**What the task asks:**
Copy out the lines of the records word for word, starting at the line that contains "Click the Notes" and going through the end of the records. Leave the pictures out of your answer.

(Dataset entries)
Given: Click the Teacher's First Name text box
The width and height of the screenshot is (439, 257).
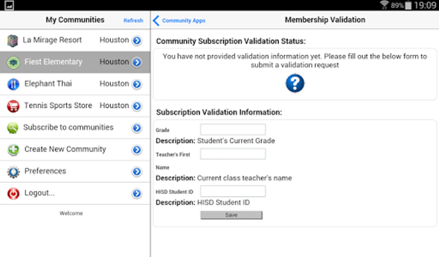Looking at the screenshot, I should click(233, 154).
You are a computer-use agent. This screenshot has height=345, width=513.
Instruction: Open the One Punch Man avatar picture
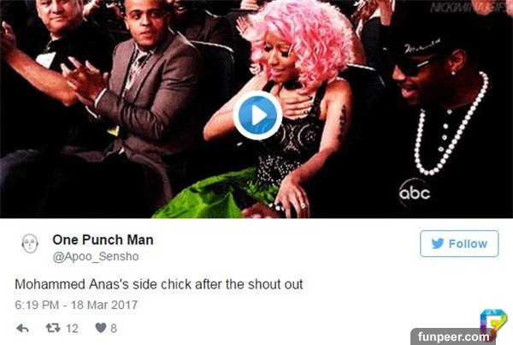coord(30,243)

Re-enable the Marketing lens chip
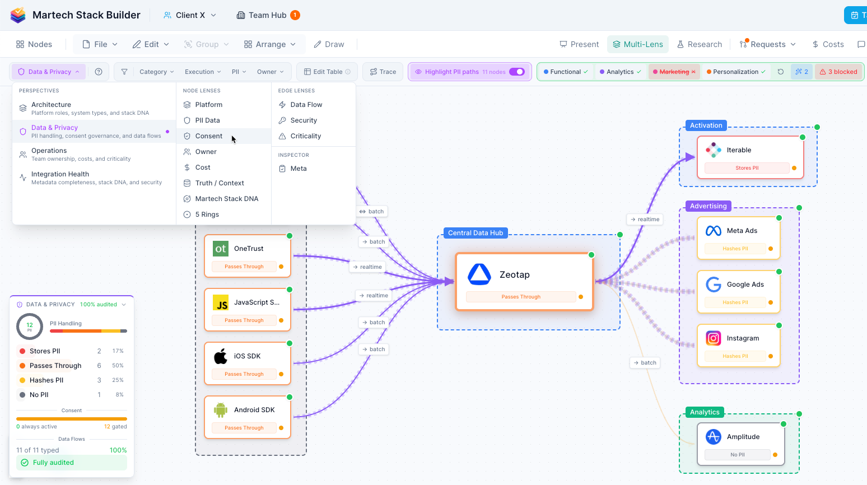(x=674, y=72)
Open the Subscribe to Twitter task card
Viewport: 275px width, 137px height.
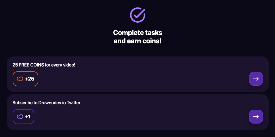pyautogui.click(x=256, y=117)
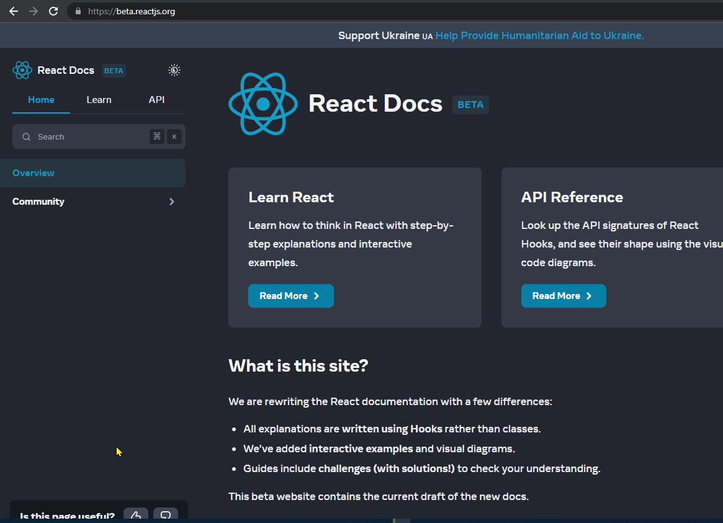This screenshot has height=523, width=723.
Task: Expand the Community section
Action: point(172,201)
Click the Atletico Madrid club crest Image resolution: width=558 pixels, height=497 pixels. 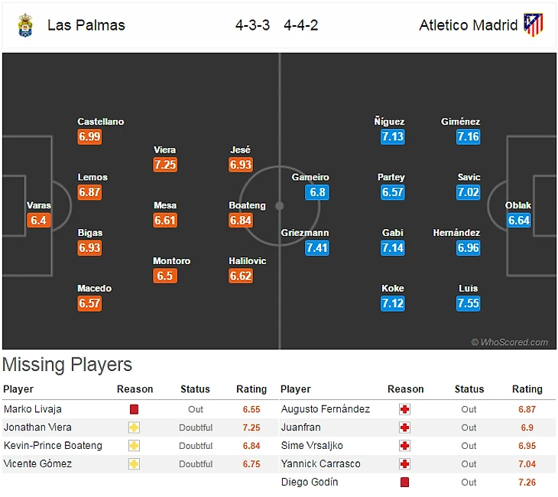pyautogui.click(x=534, y=25)
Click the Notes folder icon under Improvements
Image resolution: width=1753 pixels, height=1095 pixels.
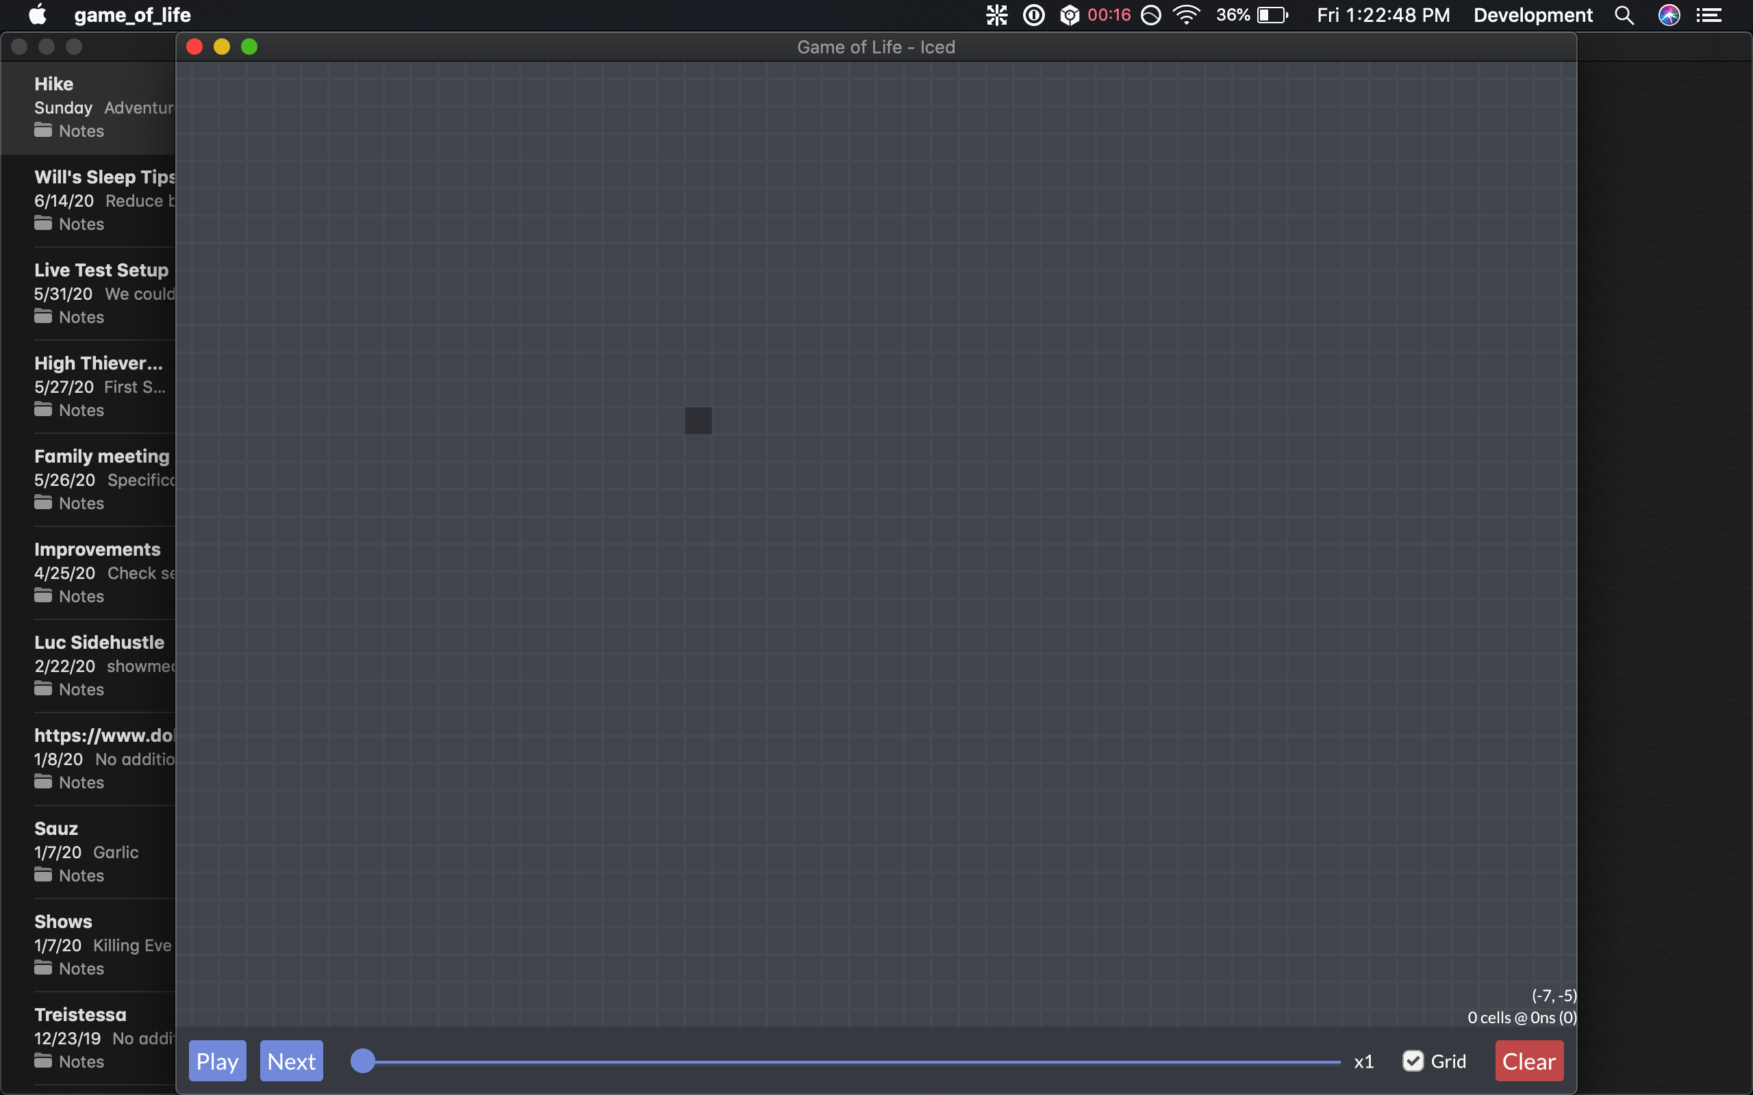coord(43,596)
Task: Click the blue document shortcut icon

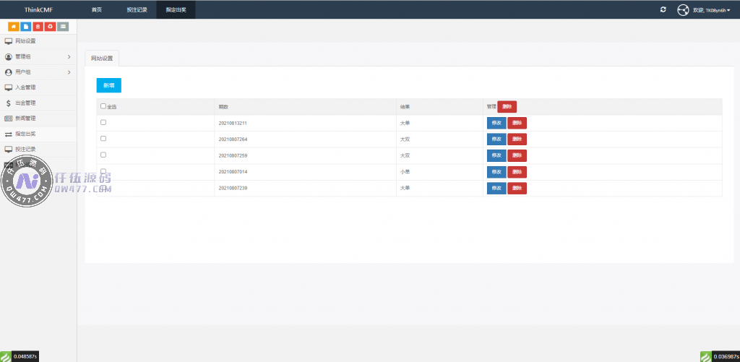Action: click(25, 27)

**Written answer:**
Click the Notes folder icon under Improvements
Image resolution: width=1753 pixels, height=1095 pixels.
coord(43,596)
Task: Click the blue document shortcut icon

Action: click(25, 27)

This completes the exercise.